— Data supplied —
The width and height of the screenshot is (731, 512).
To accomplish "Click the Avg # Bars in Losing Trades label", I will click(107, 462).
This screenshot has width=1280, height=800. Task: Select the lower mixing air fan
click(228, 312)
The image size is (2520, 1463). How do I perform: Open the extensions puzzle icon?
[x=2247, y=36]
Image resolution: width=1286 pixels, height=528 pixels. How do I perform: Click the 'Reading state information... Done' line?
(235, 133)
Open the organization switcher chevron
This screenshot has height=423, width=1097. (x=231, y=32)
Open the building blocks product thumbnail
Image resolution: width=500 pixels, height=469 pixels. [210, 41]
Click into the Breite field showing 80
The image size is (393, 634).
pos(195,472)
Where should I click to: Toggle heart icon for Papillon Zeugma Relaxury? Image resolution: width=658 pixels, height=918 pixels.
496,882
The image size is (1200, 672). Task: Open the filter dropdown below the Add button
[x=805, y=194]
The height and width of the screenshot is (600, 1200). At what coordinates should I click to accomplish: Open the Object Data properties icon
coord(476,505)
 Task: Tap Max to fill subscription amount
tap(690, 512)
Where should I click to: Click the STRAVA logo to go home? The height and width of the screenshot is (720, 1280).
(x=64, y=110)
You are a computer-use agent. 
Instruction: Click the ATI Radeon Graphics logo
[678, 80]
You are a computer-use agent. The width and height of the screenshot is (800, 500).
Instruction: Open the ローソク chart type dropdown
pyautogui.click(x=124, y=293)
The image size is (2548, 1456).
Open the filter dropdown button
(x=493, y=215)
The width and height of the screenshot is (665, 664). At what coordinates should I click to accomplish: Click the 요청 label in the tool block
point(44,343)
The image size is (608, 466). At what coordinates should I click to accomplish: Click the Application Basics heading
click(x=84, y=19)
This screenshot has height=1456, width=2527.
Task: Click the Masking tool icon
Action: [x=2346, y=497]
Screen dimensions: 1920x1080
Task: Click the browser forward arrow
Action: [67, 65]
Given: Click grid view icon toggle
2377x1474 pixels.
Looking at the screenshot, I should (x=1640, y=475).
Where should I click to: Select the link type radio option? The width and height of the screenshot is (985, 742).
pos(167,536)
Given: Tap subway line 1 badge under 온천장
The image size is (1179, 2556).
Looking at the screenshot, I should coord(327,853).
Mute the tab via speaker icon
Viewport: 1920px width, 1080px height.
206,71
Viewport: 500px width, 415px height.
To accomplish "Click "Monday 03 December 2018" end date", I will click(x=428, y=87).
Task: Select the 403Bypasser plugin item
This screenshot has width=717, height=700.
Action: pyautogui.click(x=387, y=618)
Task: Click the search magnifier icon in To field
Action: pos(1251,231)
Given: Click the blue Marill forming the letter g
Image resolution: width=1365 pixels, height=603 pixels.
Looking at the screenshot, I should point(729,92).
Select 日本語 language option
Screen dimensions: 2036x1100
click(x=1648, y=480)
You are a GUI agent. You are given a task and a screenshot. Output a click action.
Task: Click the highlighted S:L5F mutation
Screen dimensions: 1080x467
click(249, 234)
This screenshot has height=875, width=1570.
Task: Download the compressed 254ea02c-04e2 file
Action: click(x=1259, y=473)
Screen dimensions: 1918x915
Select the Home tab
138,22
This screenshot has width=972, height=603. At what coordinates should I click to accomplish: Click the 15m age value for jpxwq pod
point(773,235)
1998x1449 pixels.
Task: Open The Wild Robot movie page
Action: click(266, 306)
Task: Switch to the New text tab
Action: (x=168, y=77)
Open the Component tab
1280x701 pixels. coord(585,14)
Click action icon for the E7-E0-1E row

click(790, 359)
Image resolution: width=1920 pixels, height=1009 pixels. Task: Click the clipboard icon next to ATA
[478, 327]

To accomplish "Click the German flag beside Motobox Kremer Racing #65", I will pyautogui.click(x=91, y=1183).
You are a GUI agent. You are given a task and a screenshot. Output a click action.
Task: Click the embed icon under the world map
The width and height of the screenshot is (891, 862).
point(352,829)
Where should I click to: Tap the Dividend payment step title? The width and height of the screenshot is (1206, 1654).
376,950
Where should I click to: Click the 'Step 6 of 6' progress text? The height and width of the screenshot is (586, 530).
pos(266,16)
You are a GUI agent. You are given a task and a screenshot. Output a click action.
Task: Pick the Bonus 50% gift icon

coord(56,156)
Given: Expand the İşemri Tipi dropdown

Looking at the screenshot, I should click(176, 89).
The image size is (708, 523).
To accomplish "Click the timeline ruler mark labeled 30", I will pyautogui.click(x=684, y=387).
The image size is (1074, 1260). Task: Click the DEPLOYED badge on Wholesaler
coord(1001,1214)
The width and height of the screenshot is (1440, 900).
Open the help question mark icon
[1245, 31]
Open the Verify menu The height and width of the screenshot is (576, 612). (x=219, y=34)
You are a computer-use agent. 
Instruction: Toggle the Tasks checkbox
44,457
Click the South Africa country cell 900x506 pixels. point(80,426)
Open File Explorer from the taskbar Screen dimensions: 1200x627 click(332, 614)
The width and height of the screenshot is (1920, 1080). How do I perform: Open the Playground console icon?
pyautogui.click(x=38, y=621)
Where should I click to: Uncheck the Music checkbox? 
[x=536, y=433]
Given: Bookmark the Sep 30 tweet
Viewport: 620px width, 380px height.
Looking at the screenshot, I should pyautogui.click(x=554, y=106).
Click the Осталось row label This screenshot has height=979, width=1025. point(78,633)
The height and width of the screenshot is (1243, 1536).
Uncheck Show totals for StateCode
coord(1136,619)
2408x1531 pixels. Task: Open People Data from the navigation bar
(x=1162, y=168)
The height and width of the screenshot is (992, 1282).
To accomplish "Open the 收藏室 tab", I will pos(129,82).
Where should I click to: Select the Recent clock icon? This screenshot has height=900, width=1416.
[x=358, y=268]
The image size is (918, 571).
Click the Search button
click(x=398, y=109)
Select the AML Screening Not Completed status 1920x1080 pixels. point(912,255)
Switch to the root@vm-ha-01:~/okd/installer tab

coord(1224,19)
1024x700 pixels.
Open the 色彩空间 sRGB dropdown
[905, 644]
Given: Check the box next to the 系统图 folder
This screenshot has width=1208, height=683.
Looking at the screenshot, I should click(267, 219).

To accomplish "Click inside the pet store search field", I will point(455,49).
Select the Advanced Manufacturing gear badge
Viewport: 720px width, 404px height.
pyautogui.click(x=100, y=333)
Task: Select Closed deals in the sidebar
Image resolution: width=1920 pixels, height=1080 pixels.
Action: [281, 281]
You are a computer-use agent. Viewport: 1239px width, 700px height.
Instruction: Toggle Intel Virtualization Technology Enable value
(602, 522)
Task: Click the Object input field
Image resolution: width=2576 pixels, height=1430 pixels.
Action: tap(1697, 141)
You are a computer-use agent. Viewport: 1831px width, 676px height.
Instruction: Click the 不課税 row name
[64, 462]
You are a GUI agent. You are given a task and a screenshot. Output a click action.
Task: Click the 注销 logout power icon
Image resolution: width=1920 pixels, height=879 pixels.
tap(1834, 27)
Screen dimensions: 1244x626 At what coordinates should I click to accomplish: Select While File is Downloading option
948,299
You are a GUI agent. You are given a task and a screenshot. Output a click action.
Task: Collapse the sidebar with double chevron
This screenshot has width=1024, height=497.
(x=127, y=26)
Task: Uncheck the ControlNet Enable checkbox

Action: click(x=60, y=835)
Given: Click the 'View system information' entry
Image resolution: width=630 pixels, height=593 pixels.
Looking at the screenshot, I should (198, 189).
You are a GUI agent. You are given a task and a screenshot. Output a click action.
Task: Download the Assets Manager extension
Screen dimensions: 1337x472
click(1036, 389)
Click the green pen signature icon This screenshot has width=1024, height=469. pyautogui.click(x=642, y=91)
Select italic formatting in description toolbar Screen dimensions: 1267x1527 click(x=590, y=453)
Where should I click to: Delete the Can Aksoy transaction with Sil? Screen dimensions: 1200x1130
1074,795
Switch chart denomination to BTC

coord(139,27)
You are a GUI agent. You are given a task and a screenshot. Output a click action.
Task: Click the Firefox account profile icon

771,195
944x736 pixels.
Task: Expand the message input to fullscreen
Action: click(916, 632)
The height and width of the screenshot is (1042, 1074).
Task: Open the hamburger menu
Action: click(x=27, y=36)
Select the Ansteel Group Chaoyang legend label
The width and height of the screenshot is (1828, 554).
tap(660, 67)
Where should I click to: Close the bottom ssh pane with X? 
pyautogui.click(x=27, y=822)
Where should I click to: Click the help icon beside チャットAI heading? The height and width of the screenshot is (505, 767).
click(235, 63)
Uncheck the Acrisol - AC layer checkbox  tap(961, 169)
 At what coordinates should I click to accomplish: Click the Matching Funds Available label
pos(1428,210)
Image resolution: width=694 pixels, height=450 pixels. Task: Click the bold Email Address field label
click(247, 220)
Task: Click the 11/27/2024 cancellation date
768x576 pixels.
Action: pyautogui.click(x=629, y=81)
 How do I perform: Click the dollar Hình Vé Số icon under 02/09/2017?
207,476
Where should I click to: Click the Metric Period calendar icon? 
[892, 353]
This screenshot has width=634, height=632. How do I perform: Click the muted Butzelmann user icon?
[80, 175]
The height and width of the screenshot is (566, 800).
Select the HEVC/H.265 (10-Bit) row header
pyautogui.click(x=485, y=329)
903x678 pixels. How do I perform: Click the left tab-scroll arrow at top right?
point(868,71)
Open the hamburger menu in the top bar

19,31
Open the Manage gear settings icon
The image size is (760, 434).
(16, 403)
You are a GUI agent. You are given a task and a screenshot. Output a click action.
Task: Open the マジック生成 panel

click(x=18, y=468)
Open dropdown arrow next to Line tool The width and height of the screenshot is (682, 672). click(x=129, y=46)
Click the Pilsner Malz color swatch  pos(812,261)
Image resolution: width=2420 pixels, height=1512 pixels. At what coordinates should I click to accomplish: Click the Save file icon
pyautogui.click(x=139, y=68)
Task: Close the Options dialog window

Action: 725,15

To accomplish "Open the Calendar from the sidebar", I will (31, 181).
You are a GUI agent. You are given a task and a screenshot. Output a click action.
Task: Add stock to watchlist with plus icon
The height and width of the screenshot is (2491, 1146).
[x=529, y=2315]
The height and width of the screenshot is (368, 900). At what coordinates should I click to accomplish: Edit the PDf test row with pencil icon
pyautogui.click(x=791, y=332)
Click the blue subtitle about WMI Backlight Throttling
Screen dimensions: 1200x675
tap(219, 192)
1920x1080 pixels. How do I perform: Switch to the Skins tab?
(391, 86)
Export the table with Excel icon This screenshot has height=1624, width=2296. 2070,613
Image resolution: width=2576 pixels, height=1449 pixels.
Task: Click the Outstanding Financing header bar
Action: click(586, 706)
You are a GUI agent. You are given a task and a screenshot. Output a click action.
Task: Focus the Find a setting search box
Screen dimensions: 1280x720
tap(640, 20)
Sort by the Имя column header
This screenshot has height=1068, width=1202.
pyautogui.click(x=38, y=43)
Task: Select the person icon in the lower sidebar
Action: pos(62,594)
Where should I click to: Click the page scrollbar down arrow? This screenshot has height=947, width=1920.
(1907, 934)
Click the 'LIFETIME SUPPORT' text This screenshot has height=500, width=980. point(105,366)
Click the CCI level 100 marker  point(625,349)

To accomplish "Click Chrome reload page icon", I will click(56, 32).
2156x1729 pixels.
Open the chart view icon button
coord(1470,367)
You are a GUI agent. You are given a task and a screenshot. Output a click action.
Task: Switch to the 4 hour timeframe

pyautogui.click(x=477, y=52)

— Problem requirements —
Locate each line in the records above that contains the string "Object", and copy every such line in full. Case counts, so only that exact capitalization qualifies.

— Output below —
The height and width of the screenshot is (600, 1200). At what coordinates should I click to accomplish: Open the Object Data properties icon
Task: Click the Object input field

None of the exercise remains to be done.